Der Oberste Gerichtshof in Spanien wollte dies erst ab seinem Urteil 2013 ermöglichen, mit dem die Klausel für nichtig erklärt wurde. Genau diese Beschränkung verteidigt die Regierung weiter, um neue riesige Löcher in den Bankbilanzen zu verhindern. Sehr verbraucherunfreundlich und bankenfreundlich sei das, hatte der Gerichtshof argumentiert.

Die komplette Rückzahlung würde "schwere Verwerfungen in der wirtschaftlichen Ordnung" Spaniens nach sich ziehen. Verbraucherschützer waren entsetzt über eine neue Bankenrettung per Gericht. Denn jeder Haushalt hat im Durchschnitt bisher 15.000 Euro zu viel bezahlt.

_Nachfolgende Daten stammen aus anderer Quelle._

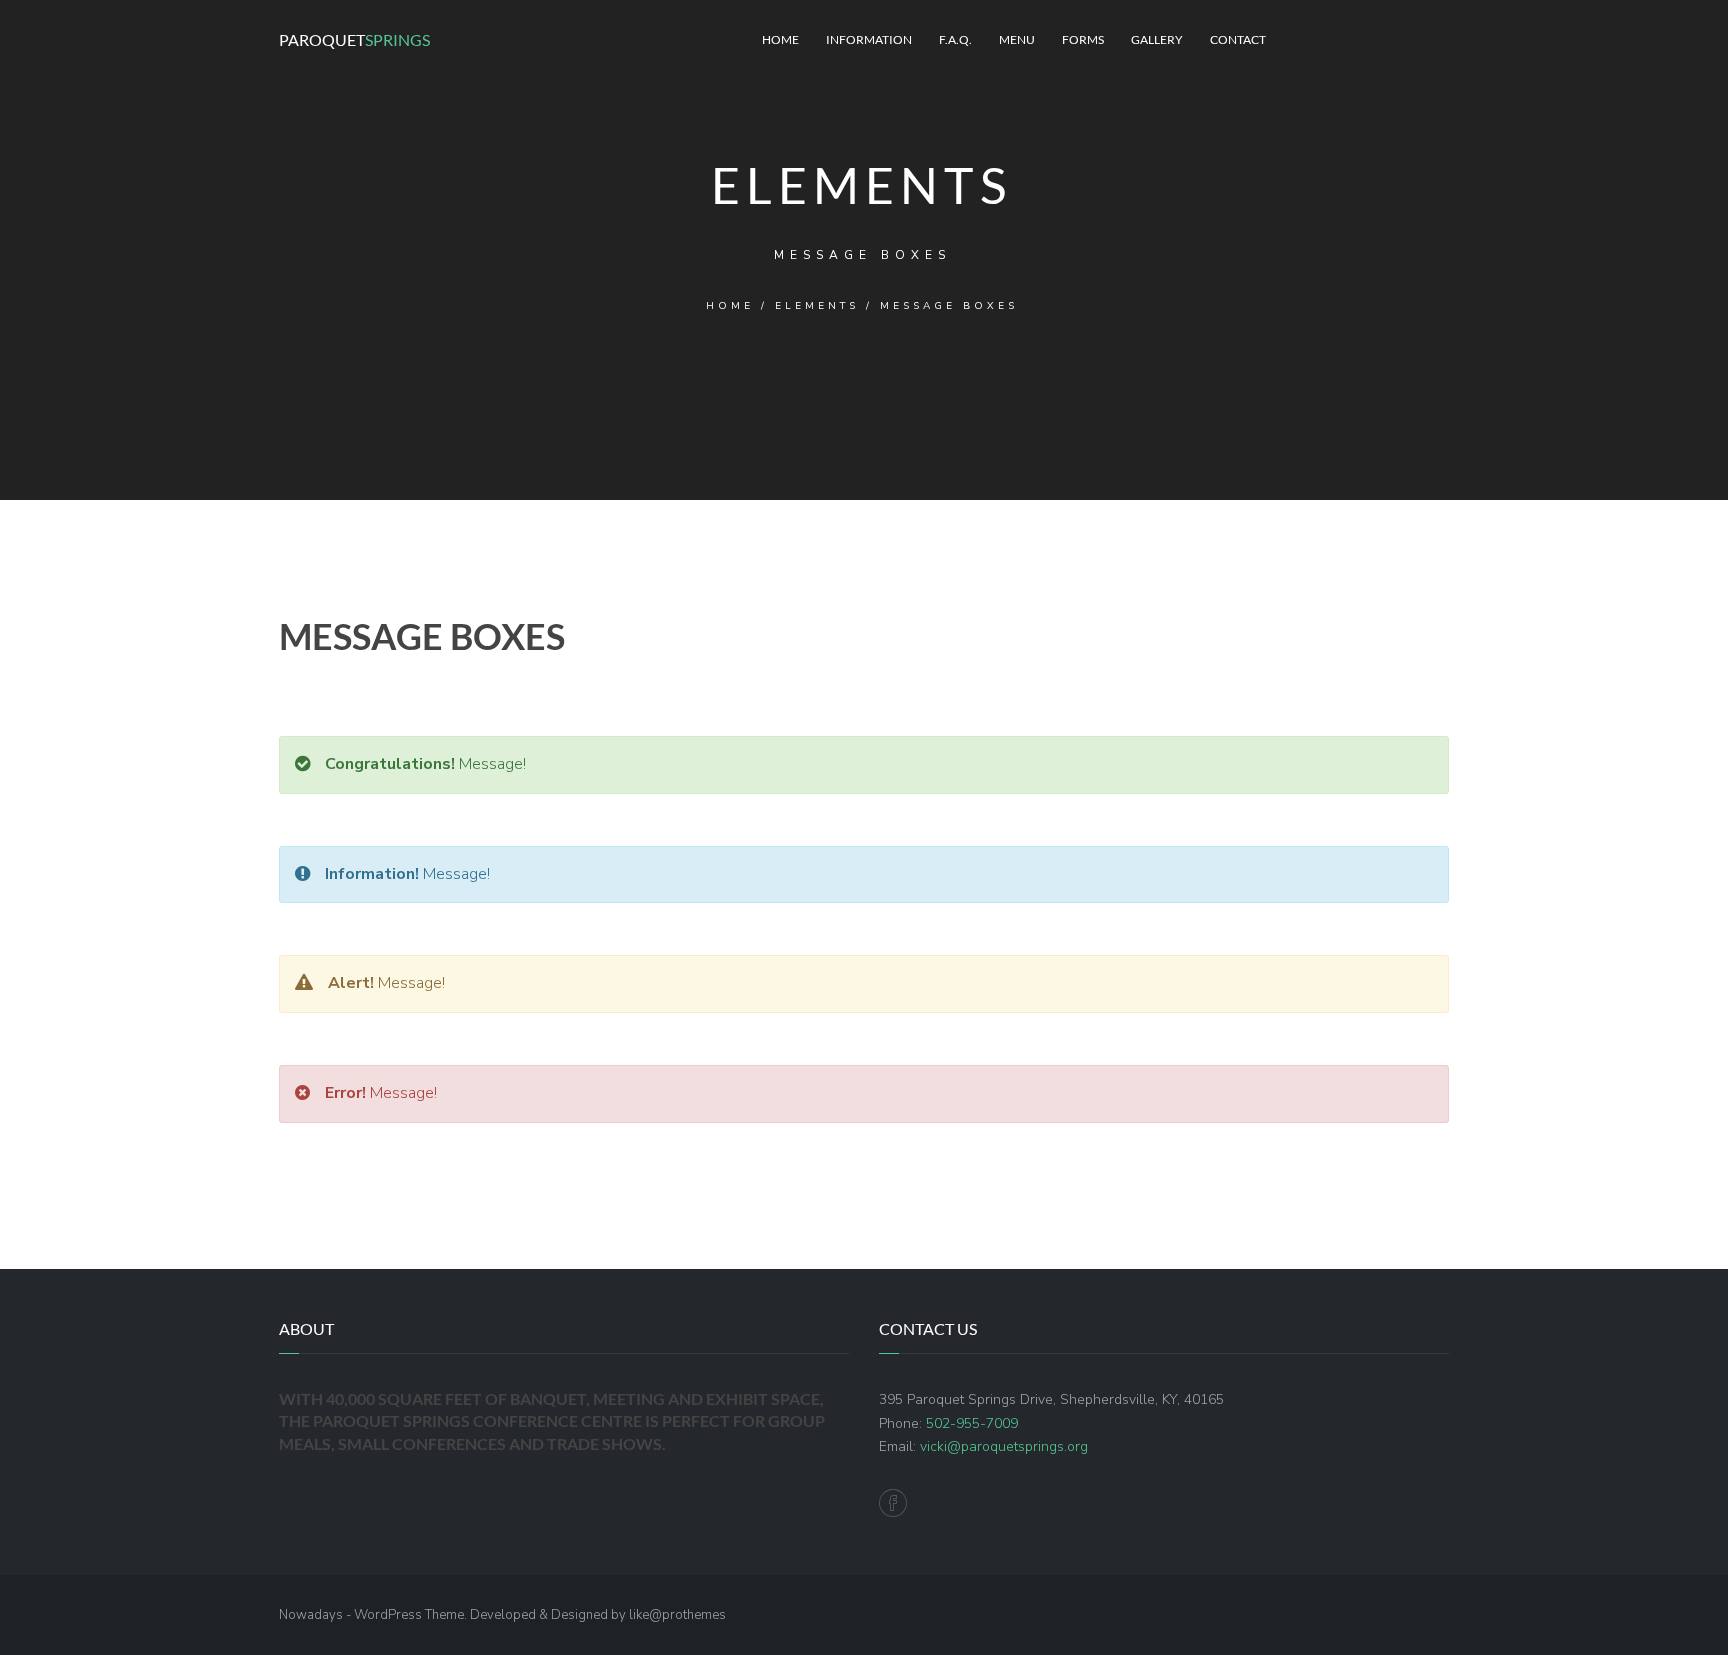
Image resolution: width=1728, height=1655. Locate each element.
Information (869, 39)
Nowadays (311, 1615)
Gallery (1157, 39)
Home (780, 39)
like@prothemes (677, 1615)
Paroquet (354, 39)
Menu (1017, 39)
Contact (1238, 39)
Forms (1083, 39)
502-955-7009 (972, 1423)
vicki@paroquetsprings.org (1004, 1446)
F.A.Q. (955, 39)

Der EuGH wird nun definitiv entscheiden, ob die überhöhten Zinsen komplett zurückgezahlt werden müssen. "Es ist unmöglich, dass nationale Gerichte die Beschränkungen an den Rückzahlungen vornehmen, die für nichtig erklärte Klauseln bezahlt wurden", meint die EU-Kommission. Die Verbraucherschutzorganisation Facua feiert die Unterstützung dagegen, dass "Banken illegal einkassiertes Geld erlassen werden soll“.

Es sei "unerträglich", dass die Regierung weiter "für die Interessen der Banken gegen die Verbraucherrechte eintrete", weil sie weiterhin fordert, die Auswirkungen auf die Banken zu beschränken.

Es geht um die "cláusulas suelo" (Bodenklausel). Die hat Banken lange enorme Gewinne beschert, seit die Europäische Zentralbank (EZB) die Zinsen stark gesenkt hat. Die Klausel verhinderte, dass niedrige Zinsen auch den Kreditnehmern zugute kommen. Denn nach unten sind sie oft gedeckelt, während sie nach oben unbegrenzt weitergegeben wurden.

Das führte mit der Finanzkrise und hochschießenden Zinsen 2008 dazu, dass viele Familien ihre Kredite nicht bedienen konnten. Oft verloren sie ihre Wohnung und blieben nach der Räumung auf hohen Restschulden sitzen. Nach Angaben von Verbraucherschützern wird sogar weiterhin geräumt, weil Geldinstitute bis heute das Urteil aus dem Jahr 2013 ignorieren.

Die Summe, um die nun gestritten wird, wurde damit weiter erhöht. Etwa 2,5 Millionen Verbraucher sollen viel zu viele Zinsen gezahlt haben und es soll deshalb um eine Summe bis zu 36 Milliarden Euro gehen. Das ist fast die, mit der mit 42,3 Milliarden spanische Banken über den europäischen Rettungsfonds vor der Pleite bewahrt wurden.

Schadensersatz und Restschulden

Und sie könnte weiter steigen, da Schadensersatzforderungen hinzukommen können. Denn seit 2009 wurden mehrere hunderttausend Immobilien geräumt, weil überhöhte Zinsen nicht gezahlt werden konnten.

Bestätigt das EuGH die Auffassung der EU-Kommission, womit gerechnet werden darf, können viele Familien auch hoffen, dass ihre Restschulden gestrichen werden. Das wird zu weiteren Abschreibungen in Bilanzen führen. Denn in Spanien werden die Restschulden mit der Übergabe der Wohnung an die Bank - anders als in den USA - nicht gestrichen.

Genau das hatte die PAH mit einer Gesetzesinitiative gefordert, die von den Konservativen bis zur Unkenntlichkeit verstümmelt wurde. Und das war ein zentraler Grund dafür, dass die Aktivisten in die Politik gingen und in vielen Städten wie Barcelona und Madrid schon regieren.